In implementing this memorandum, agencies should engage and strengthen any existing
agency practices, routines, and functions related to the measurement and monitoring of
organizational health and organizational performance. Agencies also are encouraged to consider
new ways to measure and monitor organizational health and organizational performance,
including to assess impacts of varied and changing agency work environments.
I. Definitions
This memorandum introduces the following terms and defines them as follows.
• Organizational Health is an organization’s ability to drive performance results
collectively in support of its mission, deliver programs and services, and meet
stakeholder needs and priorities on an ongoing basis. An organization’s health may
include considerations such as resilience, capability, and capacity.
• Organizational Performance is an organization’s effectiveness in delivering mission-
aligned results. Effectiveness and results can be measured by a range of indicators and
evidence, both internal and external to the organization.
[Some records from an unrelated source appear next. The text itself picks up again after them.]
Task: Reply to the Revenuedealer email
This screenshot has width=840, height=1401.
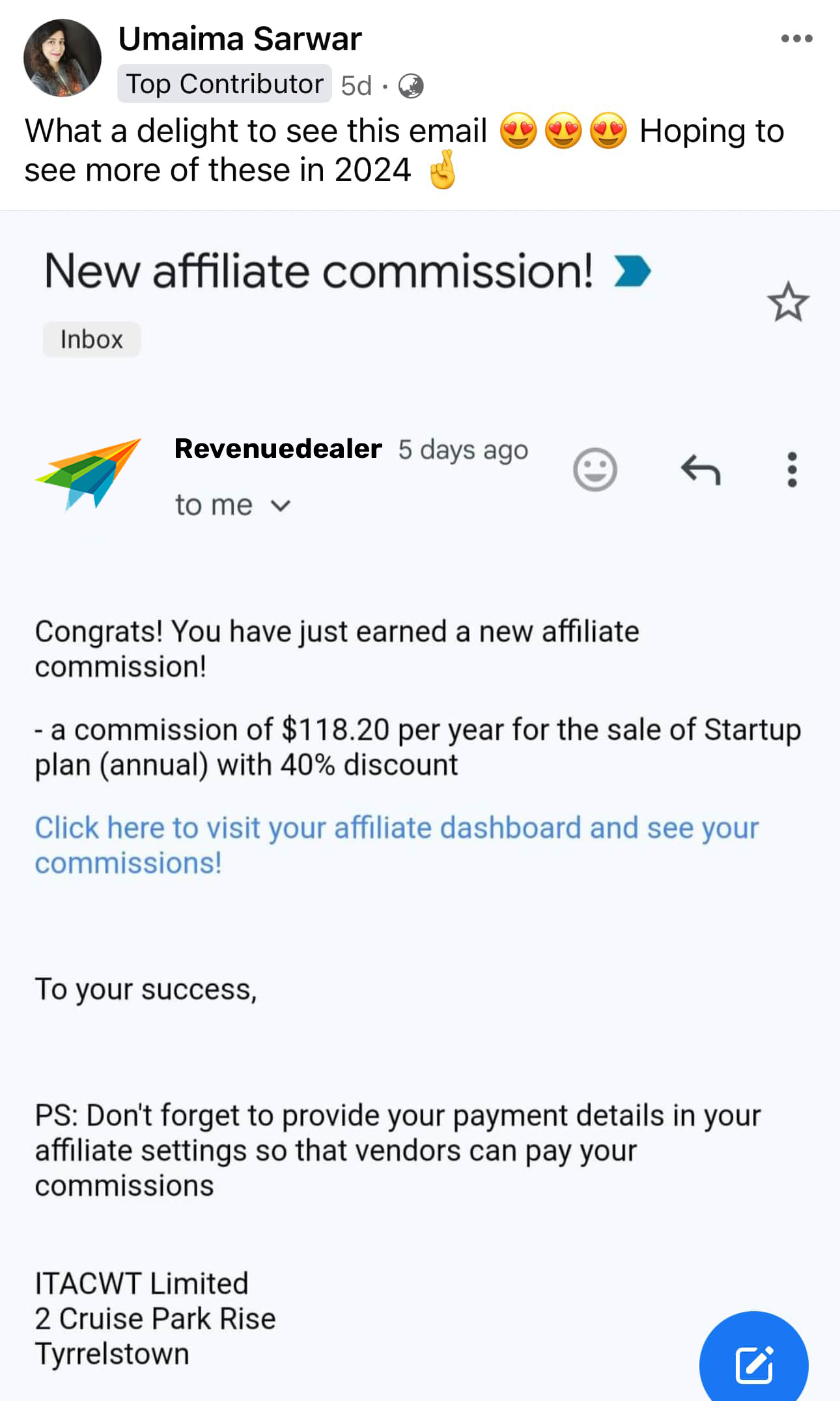Action: click(x=701, y=470)
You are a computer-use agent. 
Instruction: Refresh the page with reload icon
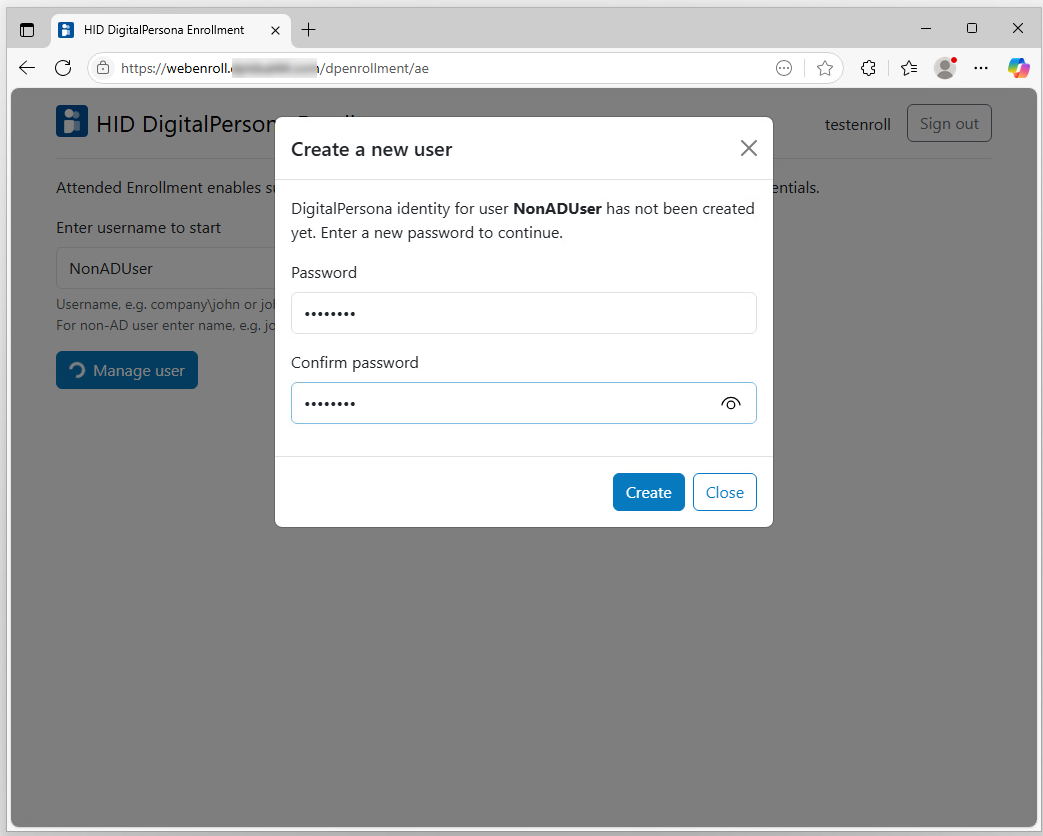(63, 68)
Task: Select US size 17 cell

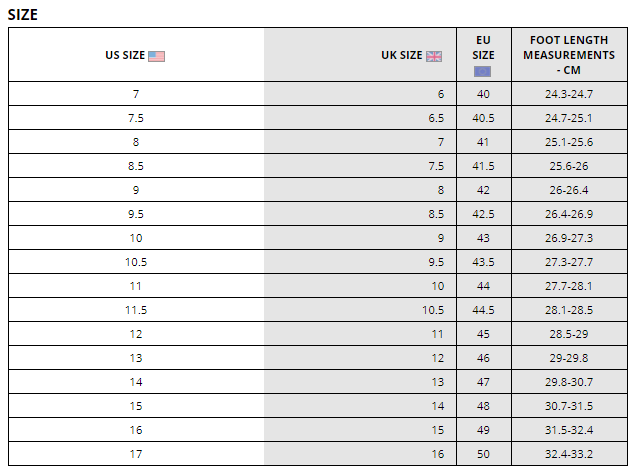Action: (x=136, y=454)
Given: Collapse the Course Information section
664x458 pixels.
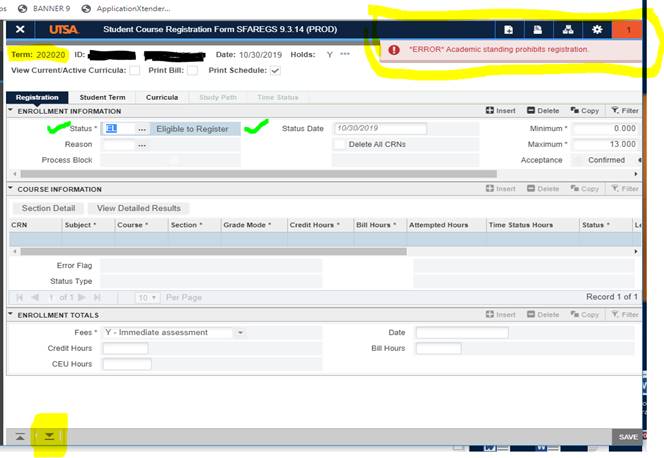Looking at the screenshot, I should [x=11, y=189].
• Work Environment is the combination of: personnel policies; talent and workforce
performance management strategies; workforce capacity, workloads, and work schedules;
design of workspaces and workplaces; supportive and assistive technology tools for
individual and collaborative work; and integration of diversity, equity, inclusion, and
accessibility principles across management practices and processes. Among other factors
(e.g., resource allocation, workforce availability, and policy or statutory constraints),
work environments can impact organizational health and, in turn, organizational
performance.
• Organizational Health and Organizational Performance Framework is a set of validated
indicators that can be routinely measured, tracked, and assessed, with which an
organization’s senior leadership, managers, front-line supervisors, workforce, and
stakeholders can monitor the organization’s effectiveness and ability (including
resilience, capability, and capacity) to perform and adapt. An effective organizational
health and organizational performance framework can inform agency decisions regarding
a variety of factors, including empowering agency leaders and managers to make,
monitor, and assess changes in the organization’s work environment.
5
Office of Management and Budget, Executive Office of the President, OMB M-22-14, FY 2024 Agency-wide
Capital Planning to Support the Future of Work. Available at: https://www.whitehouse.gov/wp-
content/uploads/2022/07/M-22-14.pdf.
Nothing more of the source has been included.